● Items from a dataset
● ● ● ●

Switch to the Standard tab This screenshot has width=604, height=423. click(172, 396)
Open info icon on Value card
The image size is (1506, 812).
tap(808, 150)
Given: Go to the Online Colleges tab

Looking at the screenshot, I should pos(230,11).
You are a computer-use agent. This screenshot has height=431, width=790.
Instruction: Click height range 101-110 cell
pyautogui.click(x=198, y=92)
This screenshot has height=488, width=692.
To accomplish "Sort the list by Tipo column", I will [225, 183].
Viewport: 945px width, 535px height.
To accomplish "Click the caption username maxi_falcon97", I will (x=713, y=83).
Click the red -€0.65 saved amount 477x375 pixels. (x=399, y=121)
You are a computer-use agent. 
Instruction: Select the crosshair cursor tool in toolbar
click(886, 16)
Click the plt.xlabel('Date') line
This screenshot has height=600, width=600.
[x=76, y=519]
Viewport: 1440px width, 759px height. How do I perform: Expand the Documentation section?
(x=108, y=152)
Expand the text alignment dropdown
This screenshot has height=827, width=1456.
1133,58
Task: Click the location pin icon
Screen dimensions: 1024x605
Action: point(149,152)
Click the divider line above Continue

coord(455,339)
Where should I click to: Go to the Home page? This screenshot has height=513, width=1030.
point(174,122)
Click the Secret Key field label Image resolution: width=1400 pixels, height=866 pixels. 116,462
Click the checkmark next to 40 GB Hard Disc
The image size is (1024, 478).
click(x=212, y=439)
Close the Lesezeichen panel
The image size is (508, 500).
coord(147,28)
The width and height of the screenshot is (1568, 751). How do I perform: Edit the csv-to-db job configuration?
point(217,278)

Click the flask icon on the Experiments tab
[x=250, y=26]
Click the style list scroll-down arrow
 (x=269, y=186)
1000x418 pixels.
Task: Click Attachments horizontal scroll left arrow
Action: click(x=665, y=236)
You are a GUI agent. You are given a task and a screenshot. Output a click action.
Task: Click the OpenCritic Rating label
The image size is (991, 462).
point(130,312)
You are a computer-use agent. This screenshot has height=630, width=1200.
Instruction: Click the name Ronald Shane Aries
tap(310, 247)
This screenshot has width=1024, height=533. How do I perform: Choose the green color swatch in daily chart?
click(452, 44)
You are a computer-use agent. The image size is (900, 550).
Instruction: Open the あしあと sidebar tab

● ● ● ●

● What to do
All of the records above should be given again exactly as written.

● Result for this task
Switch to the Standard tab This screenshot has width=604, height=423. click(172, 396)
Open info icon on Value card
The image size is (1506, 812).
tap(808, 150)
Given: Go to the Online Colleges tab

Looking at the screenshot, I should pos(230,11).
You are a computer-use agent. This screenshot has height=431, width=790.
Instruction: Click height range 101-110 cell
pyautogui.click(x=198, y=92)
This screenshot has height=488, width=692.
To accomplish "Sort the list by Tipo column", I will [225, 183].
Viewport: 945px width, 535px height.
To accomplish "Click the caption username maxi_falcon97", I will (x=713, y=83).
Click the red -€0.65 saved amount 477x375 pixels. (x=399, y=121)
You are a computer-use agent. 
Instruction: Select the crosshair cursor tool in toolbar
click(886, 16)
Click the plt.xlabel('Date') line
This screenshot has height=600, width=600.
[x=76, y=519]
Viewport: 1440px width, 759px height. How do I perform: Expand the Documentation section?
(x=108, y=152)
Expand the text alignment dropdown
This screenshot has height=827, width=1456.
1133,58
Task: Click the location pin icon
Screen dimensions: 1024x605
Action: point(149,152)
Click the divider line above Continue

coord(455,339)
Where should I click to: Go to the Home page? This screenshot has height=513, width=1030.
point(174,122)
Click the Secret Key field label Image resolution: width=1400 pixels, height=866 pixels. 116,462
Click the checkmark next to 40 GB Hard Disc
The image size is (1024, 478).
click(x=212, y=439)
Close the Lesezeichen panel
The image size is (508, 500).
coord(147,28)
The width and height of the screenshot is (1568, 751). How do I perform: Edit the csv-to-db job configuration?
point(217,278)

Click the flask icon on the Experiments tab
[x=250, y=26]
Click the style list scroll-down arrow
 (x=269, y=186)
1000x418 pixels.
Task: Click Attachments horizontal scroll left arrow
Action: click(x=665, y=236)
You are a GUI agent. You are given a task and a screenshot. Output a click action.
Task: Click the OpenCritic Rating label
The image size is (991, 462).
point(130,312)
You are a computer-use agent. This screenshot has height=630, width=1200.
Instruction: Click the name Ronald Shane Aries
tap(310, 247)
This screenshot has width=1024, height=533. How do I perform: Choose the green color swatch in daily chart?
click(452, 44)
You are a computer-use agent. The image size is (900, 550).
Instruction: Open the あしあと sidebar tab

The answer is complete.